/gpufort

GPUFORT: S2S translation tool for CUDA Fortran and Fortran+X in the spirit of hipify

Primary LanguageFortranMIT LicenseMIT

GPUFORT

This project develops a source to source translation tool that is able to convert:

  1. Fortran+OpenACC and CUDA Fortran -> Fortran + OpenMP 4.5+
  2. Fortran+OpenACC and CUDA Fortran -> Fortran + [GCC/AOMP OpenACC/MP runtime calls] + HIP C++

The result of the first translation process, can be compiled with AOMP, which has a Fortran frontend. The result of the second translation process can be compiled with hipfort or a combination of hipcc and gfortran. Note that a OpenACC runtime is only necessary for translating OpenACC code.

An overview of the different translation paths that we work on is shown below:

Image

NOTE: GPUFORT is a research project. We made it publicly available because we believe that it might be helpful for some. We want to stress that the code translation and code generation outputs produced by GPUFORT will in most cases require manual reviewing and fixing.

Installation and usage

Please take a look at the (slightly outdated) user guide.

Implementation details

This presentation gives an overview of GPUFORT's building blocks.

Limitations

  • GPUFORT is not a compiler (yet)

GPUFORT is not intended to be a compiler. It's main purpose is to be a translator that allows an experienced user to fix and tune the outcomes of the translation process. However, we believe GPUFORT can develop into an early-outlining compiler if enough effort is put into the project. Given that all code and especially the grammar is written in python3, GPUFORT can be developed at a quick pace.

  • GPUFORT assumes syntactically and functionally correct input

GPUFORT does only perform a small number of syntax checks as we assume that developers apply GPUFORT to code that can be run correctly on CUDA devices. (We plan to add the option to prescribe a user-specified syntax checker tool.)

  • GPUFORT does a bad job in analyzing what code parts can be offloaded and which ones not
  • GPUFORT does a bad job in reorganizing loops and assignments in order to maximize the available parallelism

While both would be possible as the translator works with a tree structure, we simply have not started to implement much in this direction yet.

  • GPUFORT does not implement the full OpenACC standard (yet)

GPUFORT was developed to translate a number of HPC apps to code formats that are well supported by AMD's ROCm ecosystem.
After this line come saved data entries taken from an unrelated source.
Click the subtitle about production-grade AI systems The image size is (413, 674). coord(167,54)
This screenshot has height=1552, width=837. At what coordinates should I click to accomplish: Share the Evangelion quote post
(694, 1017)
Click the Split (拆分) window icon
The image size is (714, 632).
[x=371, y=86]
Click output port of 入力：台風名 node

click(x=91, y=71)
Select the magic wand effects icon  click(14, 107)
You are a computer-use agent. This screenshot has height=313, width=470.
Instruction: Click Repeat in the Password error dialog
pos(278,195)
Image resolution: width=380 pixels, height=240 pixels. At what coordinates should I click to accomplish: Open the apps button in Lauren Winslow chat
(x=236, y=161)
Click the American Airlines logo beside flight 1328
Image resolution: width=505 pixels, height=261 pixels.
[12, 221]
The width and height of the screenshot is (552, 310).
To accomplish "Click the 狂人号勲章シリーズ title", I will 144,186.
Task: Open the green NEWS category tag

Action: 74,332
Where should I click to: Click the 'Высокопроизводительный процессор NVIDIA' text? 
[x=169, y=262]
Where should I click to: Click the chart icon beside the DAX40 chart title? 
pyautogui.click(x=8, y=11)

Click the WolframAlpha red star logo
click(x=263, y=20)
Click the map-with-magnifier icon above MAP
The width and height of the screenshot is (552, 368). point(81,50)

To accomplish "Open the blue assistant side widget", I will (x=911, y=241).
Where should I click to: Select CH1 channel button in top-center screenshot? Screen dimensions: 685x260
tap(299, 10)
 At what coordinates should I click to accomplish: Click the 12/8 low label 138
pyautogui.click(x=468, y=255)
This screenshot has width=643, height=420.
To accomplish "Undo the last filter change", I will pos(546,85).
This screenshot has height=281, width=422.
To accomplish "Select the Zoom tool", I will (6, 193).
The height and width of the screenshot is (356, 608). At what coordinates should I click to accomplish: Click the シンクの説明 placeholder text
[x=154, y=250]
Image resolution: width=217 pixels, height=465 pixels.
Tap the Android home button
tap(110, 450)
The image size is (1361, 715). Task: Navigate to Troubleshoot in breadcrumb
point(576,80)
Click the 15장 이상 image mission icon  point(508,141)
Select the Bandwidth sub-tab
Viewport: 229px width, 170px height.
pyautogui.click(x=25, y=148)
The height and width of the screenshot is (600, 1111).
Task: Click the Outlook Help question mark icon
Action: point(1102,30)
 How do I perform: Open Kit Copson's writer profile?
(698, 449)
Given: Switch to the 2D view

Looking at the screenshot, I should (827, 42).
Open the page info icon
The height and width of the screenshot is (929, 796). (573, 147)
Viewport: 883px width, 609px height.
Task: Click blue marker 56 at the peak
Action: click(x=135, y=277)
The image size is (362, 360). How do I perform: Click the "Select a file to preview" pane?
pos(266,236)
The development of GPUFORT is steered by the requirements of these applications.

Fortran-C Interoperablity Limitations

To interface generated HIP C++ kernels with the original Fortran code, GPUFORT relies on the iso_c_binding interoperability mechanisms that were added to the Fortran language with the Fortran 2003 standard. Please be aware that the interoperability of C structs and Fortran derived types is quite limited till this date:

  • "Derived types with the C binding attribute shall not have the sequence attribute, type parameters, the extends attribute, nor type-bound procedures."
  • "Every component must be of interoperable type and kind and may not have the pointer or allocatable attribute. The names of the components are irrelevant for interoperability."

(Source: https://gcc.gnu.org/onlinedocs/gfortran/Derived-Types-and-struct.html)

We are currently investigating what workarounds could be automatically applied. Until then, you have to modify your code manually to circumvent the above limitations.

Currently supported features:

  • ACC:
    • ACC2OMP & ACC2HIP
    • Translation of data directives: !$acc enter data, !$acc exit data, !$acc data
    • Synchronization directives: !$acc wait, !$acc update self/host/device
    • Kernel and loop constructs !$acc kernels plus !$acc loop in subsequent line, !$acc kernels loop, !$acc parallel plus !$acc loop in subsequent line, !$acc parallel loop, !$acc loop
    • Support for !$acc routine seq functions with scalar arguments
  • CUF:
    • CUF2HIP
      • Majority of CUDA libary functionality via HIPFORT
      • Kernel and loop constructs: !$cuf kernel do
      • Overloaded intrinsics: allocate, allocated, deallocate, deallocated, =
      • Support for CUDA Fortran attributes(global) (array and scalar arguments), and attributes(host,device), attributes(device) procedures (only scalar arguments supported for the latter)

(List is not complete ...)

Planned features (or: "more limitations")

  • Current work focuses on:
    • ACC:
      • Initial support for !$acc declare (detected but not considered in codegen yet)
      • Improve support for!$acc parallel (loop)
      • Add support for !$acc parallel without !$acc loop in next line)
        • Results in gang parallelism
      • Add support for !$acc kernels without !$acc loop in next line)
        • Auto detection of offloadable code parts
      • Rewrite of GPUFORT Fortran runtime in (HIP) C++
    • ACC/CUF:
      • Support of derived types with allocatable, pointer members
  • Planned:
    • Add option for prescribing syntax checker (e.g. use other compiler for syntax checks.)